Pembrolizumab. Pembrolizumab and lenvatinib were studied in first-line advanced or recurrent endometrial cancer patients with pMMR disease, not to mention patients who relapsed on chemotherapy-alone, but OS improvements were not borne out with this therapeutic combination (15, 20). The NRG-GY018 study evaluated the use of pembrolizumab (200 mg) with carboplatin (AUC 5) and paclitaxel (175 mg/m2) compared to chemotherapy alone in both advanced stage (stage III or IVA) or stage IVB or recurrent endometrial cancer with either dMMR or pMMR disease (6). The PFS at 12 months was 74% for the dMMR group treated with pembrolizumab and chemotherapy, compared to 38% in the chemotherapy-alone group (HR for progression or death=0.30; 95% CI=0.19-0.48; p<0.001); median OS was NR for both groups (HR=0.55; 95% CI=0.25-1.19; p=0.0617) (21).

The PFS for the pMMR patients treated with pembrolizumab and chemotherapy was 13.1 months and 8.7 months for the chemotherapy-alone group (HR=0.54; 95% CI=0.41-0.71; p<0.001). The median OS was 27.96 months (95% CI=21.42-NR) in the pembrolizumab group vs. 27.37 months (95% CI=19.52-NR) in the chemotherapy-alone group (HR=0.79; 95% CI=0.53-1.17; p=0.1157). Consequently, pembrolizumab together with chemotherapy was approved for the treatment of advanced stage or recurrent endometrial cancer in June 2024, regardless of MMR status.

Durvalumab. In the Phase 3 DUO-E trial, advanced or recurrent endometrial cancer patients were assigned to receive carboplatin (AUC 5 or 6), paclitaxel (175 mg/m2) and durvalumab (1,500 mg), carboplatin, paclitaxel and durvalumab, followed by maintenance therapy with either placebo, durvalumab-alone, or durvalumab and olaparib (22). There was a statistically significant PFS benefit ascribed to the dMMR patients (n=95) treated with durvalumab and chemotherapy [median PFS was NR (95% CI=NR-NR)], compared to 7 months for the chemotherapy-alone group (95% CI=6.7-14.8; HR=0.42, 95% CI=0.22-0.80); in the durvalumab/olaparib group, the PFS was 31.8 months (HR=0.41) compared to chemotherapy alone. Additional subgroup analyses illustrated an improved PFS benefit in the dMMR patients who underwent durvalumab maintenance therapy compared to chemotherapy alone (HR=0.42, 95% CI=0.22-0.80) and durvalumab and olaparib maintenance therapy vs. chemotherapy alone (HR=0.41, 95% CI=0.21 to 0.75).

In the pMMR group, durvalumab and chemo exhibited a PFS benefit compared to chemotherapy alone (HR=0.77, 95% CI=0.60-0.97); moreover, the reported HR for durvalumab and chemotherapy compared to chemotherapy alone was 0.77 (95% CI=0.60-0.97) and 0.57 (95% CI=0.44-0.73) for durvalumab and chemotherapy, followed by durvalumab and olaparib. In June 2024, the FDA approved durvalumab with carboplatin plus paclitaxel for primary advanced or recurrent endometrial cancer patients who are dMMR.

Toxicity. The most frequently encountered adverse events (AEs) observed with durvalumab and chemotherapy include anemia, neutropenia, nausea, fatigue, alopecia, and constipation, as well as high-grade hypothyroidism and hepatic AEs (23). Adverse events leading to treatment modifications occurred in 54.5% of patients and treatment discontinuations were observed in 20.9% of subjects, some of which were ascribed to immune-mediated pneumonitis. When considering the DUO-E trial, durvalumab alone or with olaparib maintenance therapy continued until patients experienced toxicity or disease progression, compared to a prescribed treatment duration (22); hence the prolonged treatment may have engendered greater toxicity despite the increased survival benefit.

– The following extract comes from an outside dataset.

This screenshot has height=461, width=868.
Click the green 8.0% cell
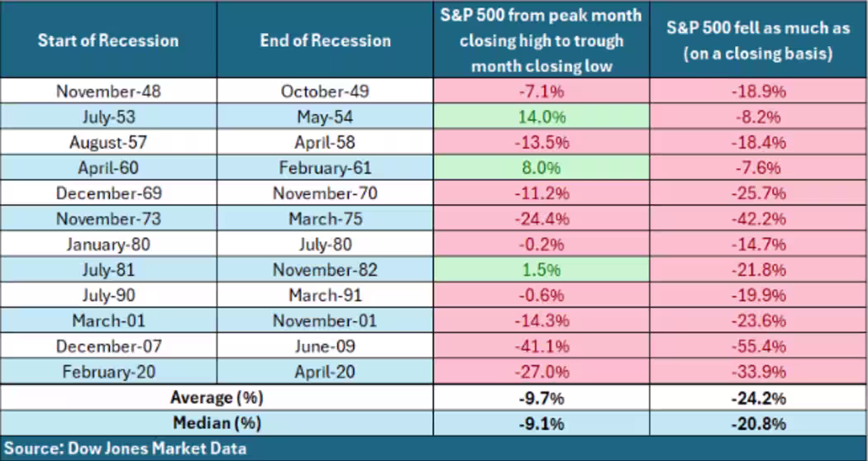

Dostarlimab primarily effectuates diarrhea, fatigue, and nausea, of which grade 1 or 2 was most frequently encountered (13). Additionally, immune-related AEs (e.g., hypothyroidism, arthralgia) were also observed. Dostarlimab was associated with a higher incidence of dose reductions (70.9%) and a reported discontinuation rate of 17.4% (5). Similarly, pembrolizumab and chemotherapy are commonly associated with fatigue, gastrointestinal issues, neutropenia, elevated liver enzymes and immune-related AEs (e.g., pneumonitis, endocrinopathy). Serious AEs occurred in 35% of patients receiving pembrolizumab, to which a 14% discontinuation rate was ascribed (6). Accordingly, since immune-mediated conditions can manifest themselves in response to immunotherapy, relevant monitoring and treatment protocols should be instituted to avert this event (23).

Discussion

The primary management of advanced-stage or recurrent endometrial cancer has significantly improved outcomes, particularly with the introduction of dostarlimab, pembrolizumab and durvalumab; atezolizumab is also being evaluated as a potential therapy in the management of this disease (24). Nevertheless, the clinical improvements ascribed to these agents vary, obscuring the selection of a predetermined therapy from which a patient might derive the greatest benefit.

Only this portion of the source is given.